Park Slope brunch spot, Rana Fifteen, fundraises for Turkey’s earthquake victims

Rana Fifteen Turkish Brunch with Menemen by Michael Tulipan_MST Creative PR
Rana Fifteen was named after the restaurant owner’s mother who lives in Turkey and currently serves as a cooking adviser through FaceTime on a daily bases.
Photo courtesy of Travis Signs.

A beloved Park Slope Turkish restaurant is hosting a pair of brunch fundraisers to raise money for the victims of the devastating earthquakes that rocked Turkey. 

Rana Fifteen, on Fourth Avenue and Union Street, will donate 100% of profits from their brunch on Saturday and Sunday, with funds aiming to help those struggling after the horrific disasters. 

The devastating 7.8 and 7.5 magnitude earthquakes that impacted Turkey and Syria on Monday have already left 20,000 people dead, thousands injured and destroyed 6,444 buildings across 10 provinces of Turkey alone. 

Countless people lost their homes in freezing conditions — and while governments around the world and the U.N. have offered aid and rescuers to assist efforts, some Brooklynites want to help too.

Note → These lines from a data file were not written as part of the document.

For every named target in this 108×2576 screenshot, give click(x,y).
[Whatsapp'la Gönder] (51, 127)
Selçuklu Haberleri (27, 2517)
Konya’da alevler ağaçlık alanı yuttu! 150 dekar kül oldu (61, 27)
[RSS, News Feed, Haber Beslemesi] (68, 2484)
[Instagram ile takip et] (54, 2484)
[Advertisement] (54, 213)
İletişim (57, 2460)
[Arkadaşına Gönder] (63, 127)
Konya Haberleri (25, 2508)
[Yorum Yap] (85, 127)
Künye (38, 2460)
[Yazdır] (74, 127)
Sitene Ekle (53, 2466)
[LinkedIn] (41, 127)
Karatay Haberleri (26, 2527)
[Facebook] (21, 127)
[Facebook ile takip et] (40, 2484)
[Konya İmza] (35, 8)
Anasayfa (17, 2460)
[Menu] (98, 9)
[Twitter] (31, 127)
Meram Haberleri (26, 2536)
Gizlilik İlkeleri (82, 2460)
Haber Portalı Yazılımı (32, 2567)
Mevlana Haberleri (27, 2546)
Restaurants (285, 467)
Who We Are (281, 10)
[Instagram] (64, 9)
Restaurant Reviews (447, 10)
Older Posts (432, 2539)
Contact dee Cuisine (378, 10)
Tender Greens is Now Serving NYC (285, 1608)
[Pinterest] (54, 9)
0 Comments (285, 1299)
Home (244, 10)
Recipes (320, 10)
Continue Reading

“When I first heard what happened, I was devastated and I kept wondering how are they going to survive?” said Ahmet Kiranbay, co-owner of Rana Fifteen, who’s originally from Izmir, Turkey. “Over there, it’s not like New York. It’s all old buildings, historical places. 

“That part of the country [southeast] is mostly a farming area where families commonly live together in one household, with kids and grandparents so they don’t have many places to go.”

The money raised through the weekend will be donated to the Bridge to Turkiye Earthquake Relief Fund, a community-based development focused organization established in 2003 by Turkish American volunteers. 

Rana Fifteen dinning room
Rana Fifteen started serving traditional Turkish breakfast a month ago. The menu is influenced by Kiranbay’s upbringing in coastal western Turkey’s, Izmir. Photo courtesy of Rana Fifteen.

The fund has published daily updates of donations received and relief operations in place that include sheltering, food, water and medical both for helping volunteers at the impacted sites and those who have been rescued.

“They’re digging with their own hands because they don’t have enough machinery and they need as much help as they can get,” said Kiranbay. “I put myself in their position and I can’t imagine how I would feel and what I would do if my loved ones were missing. My brother felt the earthquake and said it was very long, strong and scary.”

Kiranbay says he has been receiving a lot of support from his regular customers since the news broke earlier this week.

Brunch will be composed of fifteen dishes, including eggs, pancakes, sides, fresh fruit, jams and more.

“Eating Turkish breakfast heals broken hearts,” said Kiranbay. “It makes people have conversations that could fix the economy. It’s food that opens people’s hearts.”

Service will go from 11 a.m. to 3 p.m.. The restaurant will cover all food and labor costs. Tickets are $50 per person.